Still, the show was the closest any of us, old or young, had come to seeing Black people as part of the Western record. A void by design. Enslaved people were mostly forbidden from learning to read and write, and textbooks excluded their stories. Some were made out to simply be legends. (Historians now believe the exploits of Bass Reeves, a formerly enslaved man from Arkansas who became the first Black deputy U.S. marshal west of the Mississippi River, inspired the Lone Ranger tales.) And sundown towns, Jim Crow laws, and segregationist policies kept many from competing in rodeos. When they did compete, they often weren’t scored. If they won the competition, sometimes they were deprived of the cash prize.
Once, locals ran the bull rider Willie Thomas out of town when they found out his race. “The high sheriff escorted me to the Texas line,” Thomas, known as the Jackie Robinson of rodeo, once recalled in an interview, “and he told me, don’t come back or the Ku Klux Klan would kill me.” This isn’t ancient history: Thomas died in 2020, and the Bull Riding Hall of Fame only inducted him last year.
Back at the festival, “Buffalo Soldier” by Bob Marley and the Wailers begins to play, and several men in cavalry gear gallop around the ring before lining up in formation. I have, at least, heard of the Buffalo Soldiers, a segregated regiment of Black cavalry and infantry fighters formed in 1866, from history books. To prove themselves worthy of being part of the military—and by extension, citizens—they became complicit in the vilification and genocide of Indigenous people residing on land the government wanted to colonize. Marley’s song links their behavior to the universal fight for survival, recasting the soldiers as a symbol of Black resistance.
Then George Strait’s “How ’bout Them Cowgirls” blasts, and five flag-carrying women on horses take the soldiers’ places. Cowgirls! Preteen, Dr. Quinn–loving Latria would’ve been thrilled. Images of Black cowgirls are virtually nonexistent in pop culture. To boot, the actions that defined the adventurous West—gambling, drinking, shooting, horse riding—were considered off-limits to the women in my family. When the festival’s competition portion ends, I wander to the field where the cowgirls tend to their horses, watching them as they mount up to pose for pictures proudly astride their steeds.
Occasionally, the DJ cuts the music and the announcer shares facts, met with claps and cheers, about a Black pioneer: Nat Love; Bass Reeves; Mary Fields; William “Bill” Pickett, the first Black honoree in the National Rodeo Hall of Fame. But modern trailblazers feature here too, including young Breauna Ousley. In August 2017, the announcer proclaims, Ousley became the first Black English rider on the University of Alabama’s team.

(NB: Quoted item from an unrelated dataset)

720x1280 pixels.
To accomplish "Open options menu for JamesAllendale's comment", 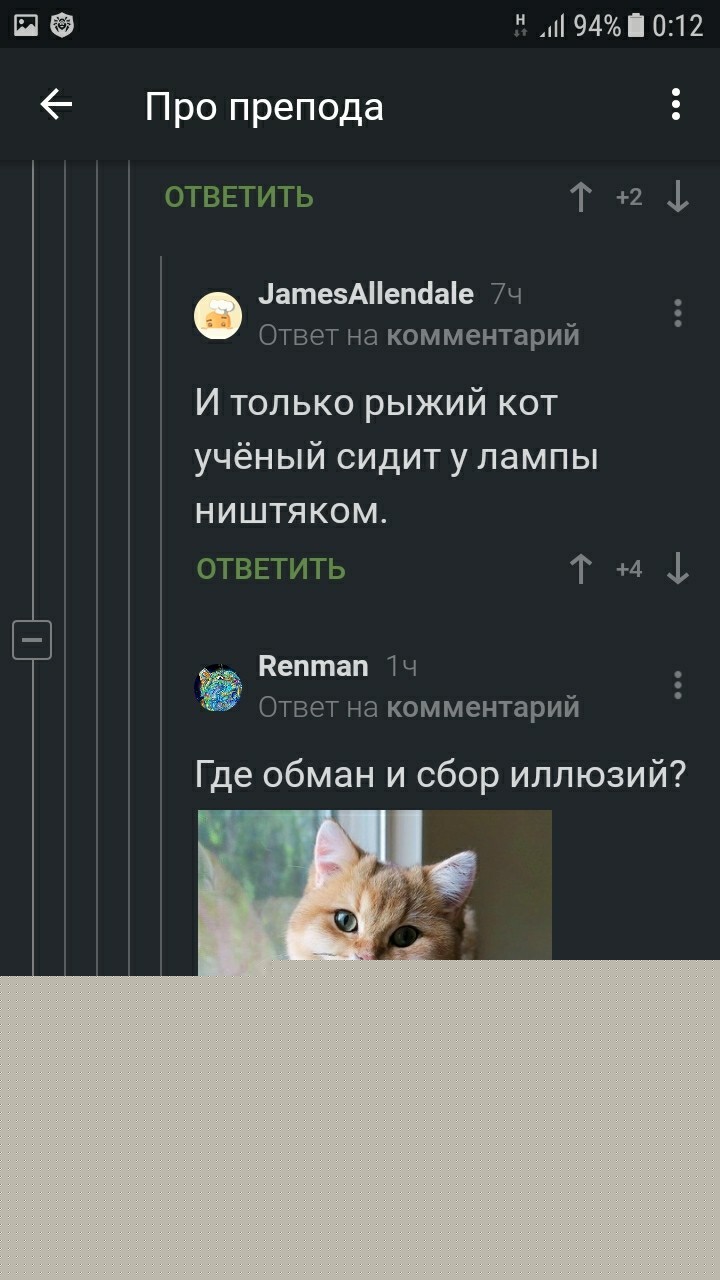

The crowd whoops as Ousley trots around the ring on a quarter horse named Asher. We sit rapt, marveling at her expert command of the rhythmic motions of her horse and learning more about an equestrian sport some of us have never seen.
Between competition runs and riding exhibitions like Ousley’s, the atmosphere lies somewhere between an HBCU college tailgate and a family reunion. The sun is sizzling, but the folks around me practically bask in it: Wearing their Stetsons and Ray-Bans, they scramble to find an open space when the DJ plays “The Git Up” by Blanco Brown for a group line dance. The joy writes another kind of new history. “Please remember to stay hydrated,” the event announcer warns with a laugh. “I wanna talk to you, not about you.”
Later, some of the cowboys begin to give horseback rides to toddlers. The kids’ shrieks of joy carry across the field, where adults wait for the bull-riding competition to begin. The toddlers look up at the cowboys, and the cowboys—with melanin-rich faces and curly black hair—smile back at them.